(Data items)
◇ ◇ ◇ ◇ ◇ ◇ ◇

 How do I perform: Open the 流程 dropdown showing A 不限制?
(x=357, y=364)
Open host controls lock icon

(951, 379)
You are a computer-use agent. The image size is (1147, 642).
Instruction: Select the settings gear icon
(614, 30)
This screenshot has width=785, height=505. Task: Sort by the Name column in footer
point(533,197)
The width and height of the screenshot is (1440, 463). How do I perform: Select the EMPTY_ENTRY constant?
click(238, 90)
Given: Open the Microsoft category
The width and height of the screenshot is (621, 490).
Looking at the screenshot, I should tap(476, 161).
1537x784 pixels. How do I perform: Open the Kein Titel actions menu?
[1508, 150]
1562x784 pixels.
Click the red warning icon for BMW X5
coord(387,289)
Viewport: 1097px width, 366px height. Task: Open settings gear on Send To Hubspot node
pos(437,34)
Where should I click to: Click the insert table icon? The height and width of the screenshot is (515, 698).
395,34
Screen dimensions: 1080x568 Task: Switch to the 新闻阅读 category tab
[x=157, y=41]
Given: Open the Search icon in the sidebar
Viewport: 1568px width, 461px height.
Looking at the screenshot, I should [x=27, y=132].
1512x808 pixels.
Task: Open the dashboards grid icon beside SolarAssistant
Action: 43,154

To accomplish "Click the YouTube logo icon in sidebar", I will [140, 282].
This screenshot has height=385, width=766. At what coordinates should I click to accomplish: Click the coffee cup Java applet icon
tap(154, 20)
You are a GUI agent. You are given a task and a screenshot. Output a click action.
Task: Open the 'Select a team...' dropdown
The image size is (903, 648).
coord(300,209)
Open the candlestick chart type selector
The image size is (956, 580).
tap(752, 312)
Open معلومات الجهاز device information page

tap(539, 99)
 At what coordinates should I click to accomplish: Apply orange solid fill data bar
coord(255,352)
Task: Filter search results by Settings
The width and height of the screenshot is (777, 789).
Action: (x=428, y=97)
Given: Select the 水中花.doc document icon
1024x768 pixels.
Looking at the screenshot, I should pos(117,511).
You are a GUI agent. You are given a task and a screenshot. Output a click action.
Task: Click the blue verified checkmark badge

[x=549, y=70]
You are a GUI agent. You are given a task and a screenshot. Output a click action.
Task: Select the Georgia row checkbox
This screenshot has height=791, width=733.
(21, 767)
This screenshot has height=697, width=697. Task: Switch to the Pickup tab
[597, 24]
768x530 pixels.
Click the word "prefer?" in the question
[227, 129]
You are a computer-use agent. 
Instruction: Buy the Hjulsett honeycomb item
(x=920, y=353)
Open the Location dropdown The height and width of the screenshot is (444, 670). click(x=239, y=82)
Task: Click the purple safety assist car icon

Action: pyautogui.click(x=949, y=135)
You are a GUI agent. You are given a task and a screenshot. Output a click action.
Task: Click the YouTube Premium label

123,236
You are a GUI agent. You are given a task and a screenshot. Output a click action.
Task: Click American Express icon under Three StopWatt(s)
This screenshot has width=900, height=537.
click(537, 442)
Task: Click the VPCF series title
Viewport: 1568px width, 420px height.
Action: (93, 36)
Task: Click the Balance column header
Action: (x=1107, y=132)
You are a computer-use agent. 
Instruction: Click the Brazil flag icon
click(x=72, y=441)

◇ ◇ ◇ ◇ ◇ ◇ ◇

Task requirements: The records above are to be given again in full, exactly as written.

Result:
 How do I perform: Open the 流程 dropdown showing A 不限制?
(x=357, y=364)
Open host controls lock icon

(951, 379)
You are a computer-use agent. The image size is (1147, 642).
Instruction: Select the settings gear icon
(614, 30)
This screenshot has width=785, height=505. Task: Sort by the Name column in footer
point(533,197)
The width and height of the screenshot is (1440, 463). How do I perform: Select the EMPTY_ENTRY constant?
click(238, 90)
Given: Open the Microsoft category
The width and height of the screenshot is (621, 490).
Looking at the screenshot, I should tap(476, 161).
1537x784 pixels. How do I perform: Open the Kein Titel actions menu?
[1508, 150]
1562x784 pixels.
Click the red warning icon for BMW X5
coord(387,289)
Viewport: 1097px width, 366px height. Task: Open settings gear on Send To Hubspot node
pos(437,34)
Where should I click to: Click the insert table icon? The height and width of the screenshot is (515, 698).
395,34
Screen dimensions: 1080x568 Task: Switch to the 新闻阅读 category tab
[x=157, y=41]
Given: Open the Search icon in the sidebar
Viewport: 1568px width, 461px height.
Looking at the screenshot, I should [x=27, y=132].
1512x808 pixels.
Task: Open the dashboards grid icon beside SolarAssistant
Action: 43,154

To accomplish "Click the YouTube logo icon in sidebar", I will [140, 282].
This screenshot has height=385, width=766. At what coordinates should I click to accomplish: Click the coffee cup Java applet icon
tap(154, 20)
You are a GUI agent. You are given a task and a screenshot. Output a click action.
Task: Open the 'Select a team...' dropdown
The image size is (903, 648).
coord(300,209)
Open the candlestick chart type selector
The image size is (956, 580).
tap(752, 312)
Open معلومات الجهاز device information page

tap(539, 99)
 At what coordinates should I click to accomplish: Apply orange solid fill data bar
coord(255,352)
Task: Filter search results by Settings
The width and height of the screenshot is (777, 789).
Action: (x=428, y=97)
Given: Select the 水中花.doc document icon
1024x768 pixels.
Looking at the screenshot, I should pos(117,511).
You are a GUI agent. You are given a task and a screenshot. Output a click action.
Task: Click the blue verified checkmark badge

[x=549, y=70]
You are a GUI agent. You are given a task and a screenshot. Output a click action.
Task: Select the Georgia row checkbox
This screenshot has height=791, width=733.
(21, 767)
This screenshot has height=697, width=697. Task: Switch to the Pickup tab
[597, 24]
768x530 pixels.
Click the word "prefer?" in the question
[227, 129]
You are a computer-use agent. 
Instruction: Buy the Hjulsett honeycomb item
(x=920, y=353)
Open the Location dropdown The height and width of the screenshot is (444, 670). click(x=239, y=82)
Task: Click the purple safety assist car icon

Action: pyautogui.click(x=949, y=135)
You are a GUI agent. You are given a task and a screenshot. Output a click action.
Task: Click the YouTube Premium label

123,236
You are a GUI agent. You are given a task and a screenshot. Output a click action.
Task: Click American Express icon under Three StopWatt(s)
This screenshot has width=900, height=537.
click(537, 442)
Task: Click the VPCF series title
Viewport: 1568px width, 420px height.
Action: (93, 36)
Task: Click the Balance column header
Action: (x=1107, y=132)
You are a computer-use agent. 
Instruction: Click the Brazil flag icon
click(x=72, y=441)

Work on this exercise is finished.